Türkiye'ye karşı dürüst olun
Geçtiğimiz hafta AKPM'de ve AP'de Türkiye üzerine oldukça çok konuşuldu. Ardından AB Dışişleri Bakanları ve AB Zirvesi de Türkiye'yi konuştu. Türkiye'de çok demokratik ve şeffaf bir şekilde...
Geçtiğimiz hafta AKPM'de ve AP'de Türkiye üzerine oldukça çok konuşuldu. Ardından AB Dışişleri Bakanları ve AB Zirvesi de Türkiye'yi konuştu. Türkiye'de çok demokratik ve şeffaf bir şekilde gerçekleştirilen anayasa referandumu hakkında herkes bir şeyler söyledi. AKPM ve AP'de her zamanki gibi “Türkiye karşıtlığı” adına “gerçek dışı” çok sayıda iddiada bulunuldu.

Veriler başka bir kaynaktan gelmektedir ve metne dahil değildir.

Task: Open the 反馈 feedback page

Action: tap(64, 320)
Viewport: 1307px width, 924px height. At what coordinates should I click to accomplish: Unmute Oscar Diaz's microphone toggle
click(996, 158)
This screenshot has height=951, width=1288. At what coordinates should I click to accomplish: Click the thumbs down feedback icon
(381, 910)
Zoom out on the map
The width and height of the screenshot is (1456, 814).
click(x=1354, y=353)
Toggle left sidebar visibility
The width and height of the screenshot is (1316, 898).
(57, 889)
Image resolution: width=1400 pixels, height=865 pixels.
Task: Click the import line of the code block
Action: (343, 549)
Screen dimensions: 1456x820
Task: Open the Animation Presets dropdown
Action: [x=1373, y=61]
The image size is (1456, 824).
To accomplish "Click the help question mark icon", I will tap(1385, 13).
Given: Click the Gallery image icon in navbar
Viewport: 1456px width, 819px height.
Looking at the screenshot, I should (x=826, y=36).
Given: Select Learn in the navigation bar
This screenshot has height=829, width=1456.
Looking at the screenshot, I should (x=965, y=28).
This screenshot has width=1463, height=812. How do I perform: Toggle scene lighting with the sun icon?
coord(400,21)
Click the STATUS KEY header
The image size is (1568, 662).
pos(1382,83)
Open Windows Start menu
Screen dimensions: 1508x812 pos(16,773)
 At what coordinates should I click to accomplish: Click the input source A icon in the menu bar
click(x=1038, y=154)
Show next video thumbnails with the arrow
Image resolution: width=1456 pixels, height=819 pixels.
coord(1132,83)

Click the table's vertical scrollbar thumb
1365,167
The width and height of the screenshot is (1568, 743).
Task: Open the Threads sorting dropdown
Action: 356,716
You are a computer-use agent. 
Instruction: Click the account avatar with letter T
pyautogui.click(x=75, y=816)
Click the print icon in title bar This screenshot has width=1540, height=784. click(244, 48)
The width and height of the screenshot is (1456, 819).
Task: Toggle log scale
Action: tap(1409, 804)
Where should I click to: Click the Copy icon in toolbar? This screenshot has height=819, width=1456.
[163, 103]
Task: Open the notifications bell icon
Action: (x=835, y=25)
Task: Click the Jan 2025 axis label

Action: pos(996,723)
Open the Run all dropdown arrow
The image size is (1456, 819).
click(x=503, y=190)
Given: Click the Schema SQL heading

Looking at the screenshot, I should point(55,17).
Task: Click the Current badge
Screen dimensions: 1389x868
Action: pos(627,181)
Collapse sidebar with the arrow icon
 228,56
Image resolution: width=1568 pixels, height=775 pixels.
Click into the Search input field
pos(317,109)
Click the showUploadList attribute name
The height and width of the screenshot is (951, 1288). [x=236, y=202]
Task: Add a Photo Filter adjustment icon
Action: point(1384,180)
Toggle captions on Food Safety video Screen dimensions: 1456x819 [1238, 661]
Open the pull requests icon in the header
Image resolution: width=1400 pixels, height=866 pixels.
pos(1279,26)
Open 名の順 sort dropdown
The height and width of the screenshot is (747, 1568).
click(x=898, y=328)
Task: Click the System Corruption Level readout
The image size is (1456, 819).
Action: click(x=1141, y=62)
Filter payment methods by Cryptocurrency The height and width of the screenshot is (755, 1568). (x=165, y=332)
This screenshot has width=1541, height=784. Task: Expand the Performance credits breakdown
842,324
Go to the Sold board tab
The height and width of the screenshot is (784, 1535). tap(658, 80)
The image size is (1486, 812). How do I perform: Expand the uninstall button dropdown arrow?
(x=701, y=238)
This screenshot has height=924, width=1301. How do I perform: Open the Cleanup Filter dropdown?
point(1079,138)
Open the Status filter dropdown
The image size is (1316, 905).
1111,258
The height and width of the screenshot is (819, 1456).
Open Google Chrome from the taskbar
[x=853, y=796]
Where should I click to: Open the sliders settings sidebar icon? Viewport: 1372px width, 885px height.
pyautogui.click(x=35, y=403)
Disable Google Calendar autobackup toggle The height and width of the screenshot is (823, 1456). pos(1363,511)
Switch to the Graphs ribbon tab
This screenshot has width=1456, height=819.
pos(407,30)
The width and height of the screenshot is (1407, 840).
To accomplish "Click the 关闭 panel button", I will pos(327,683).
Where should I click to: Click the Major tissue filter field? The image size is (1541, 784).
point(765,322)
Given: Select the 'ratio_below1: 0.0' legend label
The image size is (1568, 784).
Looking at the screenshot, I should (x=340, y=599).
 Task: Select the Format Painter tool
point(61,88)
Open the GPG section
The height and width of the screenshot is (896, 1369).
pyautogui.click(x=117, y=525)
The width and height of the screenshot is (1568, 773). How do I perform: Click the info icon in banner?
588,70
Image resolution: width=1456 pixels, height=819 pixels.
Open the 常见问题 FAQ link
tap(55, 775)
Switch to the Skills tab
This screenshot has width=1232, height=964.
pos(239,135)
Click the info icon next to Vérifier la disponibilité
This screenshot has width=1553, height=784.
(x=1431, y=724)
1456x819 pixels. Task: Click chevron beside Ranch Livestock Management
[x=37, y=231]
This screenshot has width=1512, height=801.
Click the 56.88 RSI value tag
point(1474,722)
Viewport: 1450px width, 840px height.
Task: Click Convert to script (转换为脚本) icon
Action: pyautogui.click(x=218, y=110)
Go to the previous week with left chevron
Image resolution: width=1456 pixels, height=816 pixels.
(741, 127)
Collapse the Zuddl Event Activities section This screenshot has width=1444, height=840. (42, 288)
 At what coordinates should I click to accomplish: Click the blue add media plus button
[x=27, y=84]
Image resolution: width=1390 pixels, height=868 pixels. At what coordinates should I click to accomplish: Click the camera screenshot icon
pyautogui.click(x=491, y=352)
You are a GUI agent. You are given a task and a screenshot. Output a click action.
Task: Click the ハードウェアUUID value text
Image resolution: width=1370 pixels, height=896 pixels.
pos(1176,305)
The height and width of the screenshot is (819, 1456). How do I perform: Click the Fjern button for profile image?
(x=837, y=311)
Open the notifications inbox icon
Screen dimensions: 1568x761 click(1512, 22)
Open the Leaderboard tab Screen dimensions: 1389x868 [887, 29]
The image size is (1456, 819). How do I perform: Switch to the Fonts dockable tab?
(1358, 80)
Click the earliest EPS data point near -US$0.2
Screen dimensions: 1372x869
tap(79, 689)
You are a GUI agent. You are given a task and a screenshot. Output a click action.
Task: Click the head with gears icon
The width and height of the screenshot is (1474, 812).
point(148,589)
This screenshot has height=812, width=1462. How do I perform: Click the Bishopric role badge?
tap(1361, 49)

Türkiye'de milletin verdiği karara “saygı duymayanlar” kendilerini “demokrat” diye tanımlarken yüzleri kızarmadı.
Aynı şekilde Avrupa'nın “aşırı sağcı” partilerini temsil eden milletvekillerinin Türkiye'den bahsederken “demokrasi kelimesini ağızlarına almaları da aslında Avrupa adına tam bir “komediydi”. Kendi ülkelerinde “Avrupa Birliği düşmanlığı” yapan, “sığınmacılara ateş edilerek sınırda durdurulmalarını” öneren, seçim konuşmalarında “Hitler faşizmini” öven, Avrupa'da demokrasiyi sorunların “ana kaynağı” ilan ederek Avrupa'yı Mussolini, Franco ya da Hitler “karanlıklarına” geri döndürmek isteyen ve sığınmacı yurtlarının, camilerin ve de yabancıların saldırıya uğramasını bugüne kadar tek bir kelime ile kınama ihtiyacı bile duymamış olan bu milletvekilleri mi “Türkiye'ye Avrupa'yı yasaklayacak”? Avrupa'nın “anti-demokrat”, “faşizm özentisi” ve “insan hakları cahili” aşırı sağcılar mı Avrupalı?
Aslında Türkiye'yi ve Türkiye'de yapılan anayasa referandumunda “evet” oyu kullananları “AB değerleri ile ters düşmekle suçlayan milletvekillerine ve yöneticilere sormak lazım AB'de “sığınmacıları polis vursun” diyenler AB değerlerine sadık politikacılar mı?
Geert Wilders ve Marine Le Pen gibi adayları seçenler ya da “AfD”, “Front National”, “Partij voor de Vrijheid (PVV)”, ve “Ukip” gibi partileri iktidara taşımak için oy verenler mi AB değerlerini “temsil edenler”?